In Internet of Things (IoT) status update systems, where information is sampled and subsequently transmitted from a source to a destination node, the imperative necessity lies in maintaining the timeliness of information and updating the system with optimal frequency. Optimizing information freshness in resource-limited status update systems often involves Constrained Markov Decision Process (CMDP) problems with update rate constraints. Solving CMDP problems, especially with multiple constraints, is a challenging task. To address this, we present a token-based approach that transforms CMDP into an unconstrained MDP, simplifying the solution process. We apply this approach to systems with one and two update rate constraints for optimizing Age of Incorrect Information (AoII) and Age of Information (AoI) metrics, respectively, and explore the analytical and numerical aspects. Additionally, we introduce an iterative triangle bisection method for solving the CMDP problems with two constraints, comparing its results with the token-based MDP approach. Our findings show that the token-based approach yields superior performance over baseline policies, converging to the optimal policy as the maximum number of tokens increases.

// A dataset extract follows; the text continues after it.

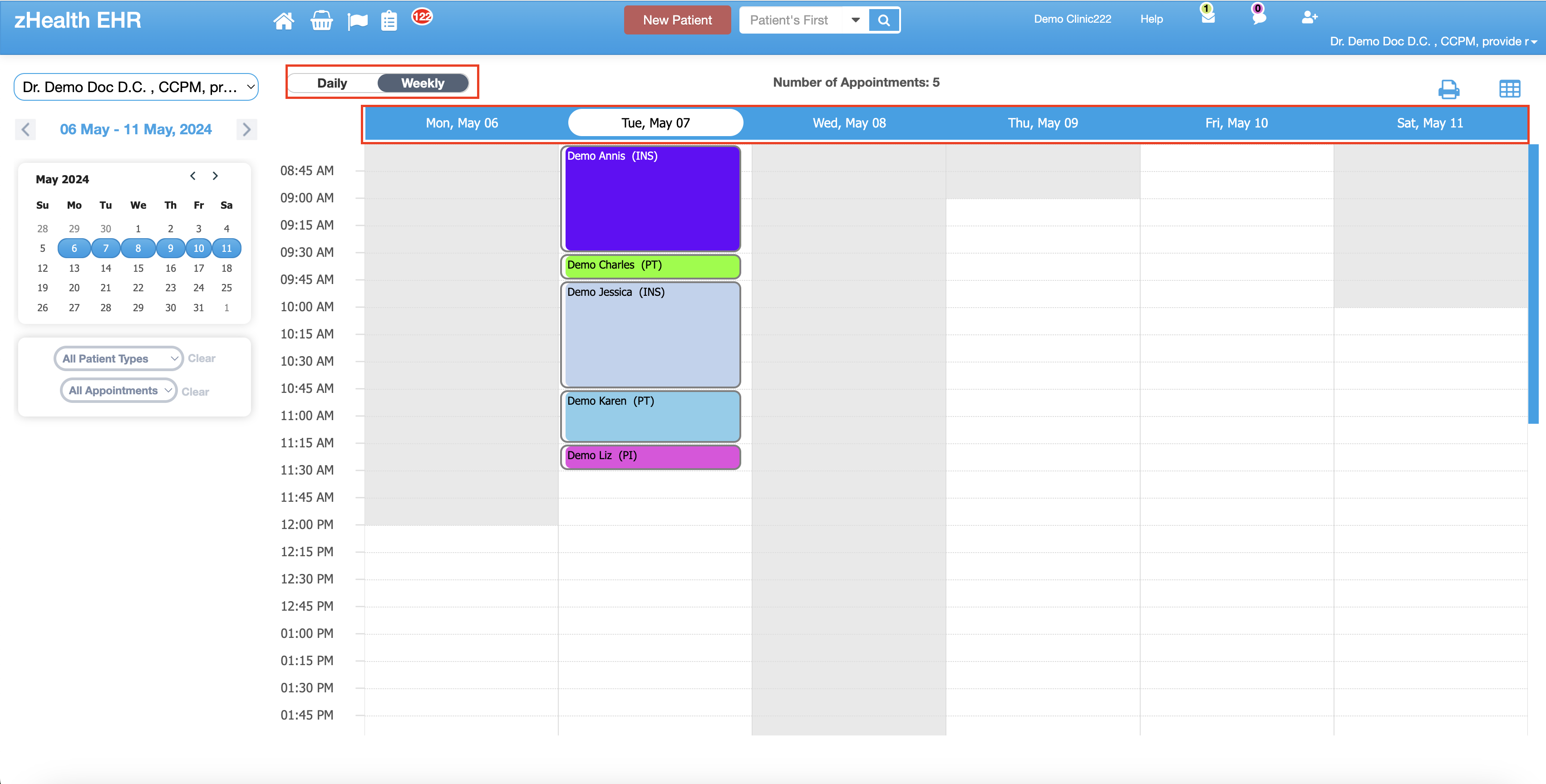Open the shopping cart icon
Image resolution: width=1546 pixels, height=784 pixels.
coord(322,20)
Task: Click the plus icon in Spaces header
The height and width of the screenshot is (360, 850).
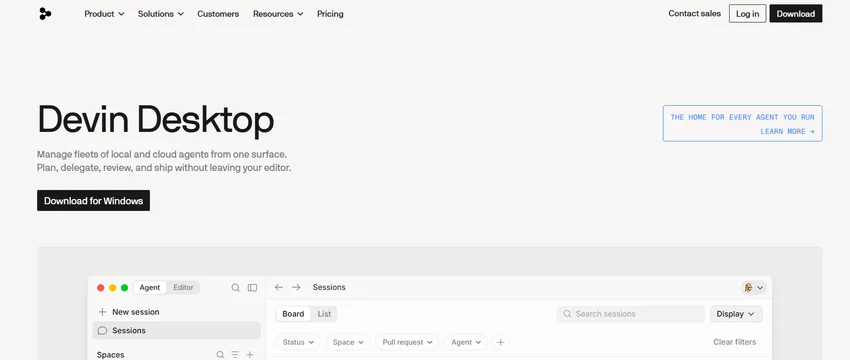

翻译：在物联网状态更新系统中，信息从源节点采样并传输至目的节点，其核心需求在于保持信息的时效性并以最优频率更新系统。在资源受限的状态更新系统中优化信息新鲜度通常涉及带有更新率约束的约束马尔可夫决策过程问题。求解CMDP问题，尤其是具有多重约束的情况，是一项具有挑战性的任务。为此，我们提出一种基于令牌的方法，将CMDP转化为无约束MDP，从而简化求解过程。我们将该方法分别应用于具有单约束和双约束的系统，以优化错误信息年龄和信息年龄指标，并探讨其解析与数值特性。此外，我们引入一种迭代三角形二分法来求解具有双重约束的CMDP问题，并将其结果与基于令牌的MDP方法进行比较。研究结果表明，基于令牌的方法相比基线策略具有更优性能，且随着最大令牌数量的增加收敛至最优策略。